As the threat of disruptions increases, the need for operational resilience - the ability for organizations to quickly adapt to changing environments - is of paramount importance. This is particularly true in the financial services sector.
Resilience - Prevention + Adaptation
Decisive steps to prevent a disruption, including detective and preventative controls, are essential. However, while prevention is still a key component of any resilience strategy, firms also need to adopt comprehensive measures that can provide for an orderly recovery and resumption of operations following a disruptive event, with minimal impact to the marketplace. A clear understanding of how all business and technical processes work from beginning to end (including an understanding of the vendors used in the supply chain) is necessary to ensure a rapid, yet safe, recovery of service in the event of a market disruption.
Regulation of Third Parties
The trend in technology has moved to a more service-oriented model, whereby several providers are fulfilling the needs of many companies, rather than those companies develop the services themselves. This is why it is critical that, when we speak about operational resilience, we need to consider the prevalence of third parties and other outsourced providers who may support the processing of financial transactions. When looking at the changing structure of the financial services sector, how can we ensure that third-party vendors provide the same level of protection required of financial firms themselves? Risk protection needs to be the same regardless of who is providing the financial service.
What is the resilience of the outsourced firms? How would an interruption of their business affect the supply chain? While we can gain an understanding of the control structure of a third party, it is much harder to identify how quickly an outsourced provider can return their operations online after a major disruptive event. One option is the use of the Financial Services Sector Cybersecurity Profile, which will allow third-party and outsourced service providers to demonstrate cybersecurity compliance. The Profile provides insight into the provider’s preparedness and recovery capabilities in the wake of a disruption.

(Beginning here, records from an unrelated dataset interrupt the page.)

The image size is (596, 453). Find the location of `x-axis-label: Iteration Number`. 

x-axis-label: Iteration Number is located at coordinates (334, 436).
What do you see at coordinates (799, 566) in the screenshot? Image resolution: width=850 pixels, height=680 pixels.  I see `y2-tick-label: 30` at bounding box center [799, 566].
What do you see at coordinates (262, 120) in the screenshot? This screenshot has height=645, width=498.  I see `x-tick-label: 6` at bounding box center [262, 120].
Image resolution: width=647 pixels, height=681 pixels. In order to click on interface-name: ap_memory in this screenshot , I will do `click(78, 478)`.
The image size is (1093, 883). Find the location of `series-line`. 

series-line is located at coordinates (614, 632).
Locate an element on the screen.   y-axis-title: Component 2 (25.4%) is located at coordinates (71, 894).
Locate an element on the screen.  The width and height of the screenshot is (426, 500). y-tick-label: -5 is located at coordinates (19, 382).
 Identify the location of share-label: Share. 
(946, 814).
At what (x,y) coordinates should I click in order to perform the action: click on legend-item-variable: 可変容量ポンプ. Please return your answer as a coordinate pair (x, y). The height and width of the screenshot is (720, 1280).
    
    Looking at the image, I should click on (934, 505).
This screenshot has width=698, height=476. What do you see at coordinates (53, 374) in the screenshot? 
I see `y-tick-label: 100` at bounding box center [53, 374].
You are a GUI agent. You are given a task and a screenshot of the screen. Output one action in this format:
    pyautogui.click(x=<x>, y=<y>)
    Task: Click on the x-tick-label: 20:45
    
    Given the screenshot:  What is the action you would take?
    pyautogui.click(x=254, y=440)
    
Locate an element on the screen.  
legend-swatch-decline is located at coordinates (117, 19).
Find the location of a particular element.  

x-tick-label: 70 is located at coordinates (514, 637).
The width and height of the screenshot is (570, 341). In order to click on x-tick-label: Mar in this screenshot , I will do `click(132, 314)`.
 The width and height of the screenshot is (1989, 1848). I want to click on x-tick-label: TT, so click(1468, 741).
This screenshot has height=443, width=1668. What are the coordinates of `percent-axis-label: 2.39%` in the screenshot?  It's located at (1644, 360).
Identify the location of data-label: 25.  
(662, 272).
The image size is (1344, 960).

An appropriate oversight model for third parties will require a joint effort between supervisors and the financial sector. Initiatives are needed to instill a level of confidence that these vendors can recover operations in an allotted timeframe. These efforts can include further regulatory coordination, as well as licensing and accreditation requirements. Additionally, it should be noted that, in some cases, certain third parties may exit the business or not support certain sectors if the risk doesn’t meet their business model or profitability objectives.
There is a strong need for international consensus from global regulators as we build resiliency, and this must be done in partnership with businesses in the financial sector. Proposals on how best to accomplish resiliency objectives are being discussed at global levels, between the International Organization of Securities Commissions, the Financial Stability Board, and the Basel Committee on Banking Supervision along with the sector to develop a consistent, yet risk-based set of principles. But we still have much more work to accomplish.
Interruptions - regardless of nature or origin – are inevitable and pose a threat to our business models. In order to achieve operational resilience, key areas of focus going forward will be continued regulatory coordination and a coordinated framework for third-parties. At DTCC, we have long considered resilience an integral part of our business strategy, and we continually evaluate impacts to our business.